▸ **Stated exercise**
Report every line below that contains the string "computer", copying each one in full.

▸ **Data lines**
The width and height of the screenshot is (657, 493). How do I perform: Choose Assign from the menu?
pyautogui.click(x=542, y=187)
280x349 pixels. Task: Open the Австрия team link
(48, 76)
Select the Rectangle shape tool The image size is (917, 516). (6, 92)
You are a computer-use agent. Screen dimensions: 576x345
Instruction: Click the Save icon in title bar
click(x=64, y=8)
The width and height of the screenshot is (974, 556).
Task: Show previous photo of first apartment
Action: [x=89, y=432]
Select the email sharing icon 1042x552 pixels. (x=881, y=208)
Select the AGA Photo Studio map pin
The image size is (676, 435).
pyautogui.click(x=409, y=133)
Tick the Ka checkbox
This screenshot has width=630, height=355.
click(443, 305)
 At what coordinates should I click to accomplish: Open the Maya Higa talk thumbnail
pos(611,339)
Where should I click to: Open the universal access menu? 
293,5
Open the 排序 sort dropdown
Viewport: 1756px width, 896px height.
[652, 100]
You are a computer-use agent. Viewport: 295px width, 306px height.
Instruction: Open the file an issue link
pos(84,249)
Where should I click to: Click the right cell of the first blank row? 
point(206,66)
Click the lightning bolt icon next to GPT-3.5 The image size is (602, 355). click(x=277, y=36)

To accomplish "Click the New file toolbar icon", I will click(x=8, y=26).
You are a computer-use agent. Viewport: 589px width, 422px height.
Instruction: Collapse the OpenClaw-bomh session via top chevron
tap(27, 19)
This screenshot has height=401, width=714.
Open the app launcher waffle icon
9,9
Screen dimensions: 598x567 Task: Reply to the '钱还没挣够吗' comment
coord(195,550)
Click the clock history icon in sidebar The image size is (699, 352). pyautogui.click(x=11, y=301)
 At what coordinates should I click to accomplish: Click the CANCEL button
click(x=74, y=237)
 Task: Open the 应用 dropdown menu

▸ **Answer to this problem**
You are a computer-use agent. Screen dimensions: 576x345
You are a computer-use agent. Viewport: 295px width, 306px height.
You are a computer-use agent. Viewport: 589px width, 422px height.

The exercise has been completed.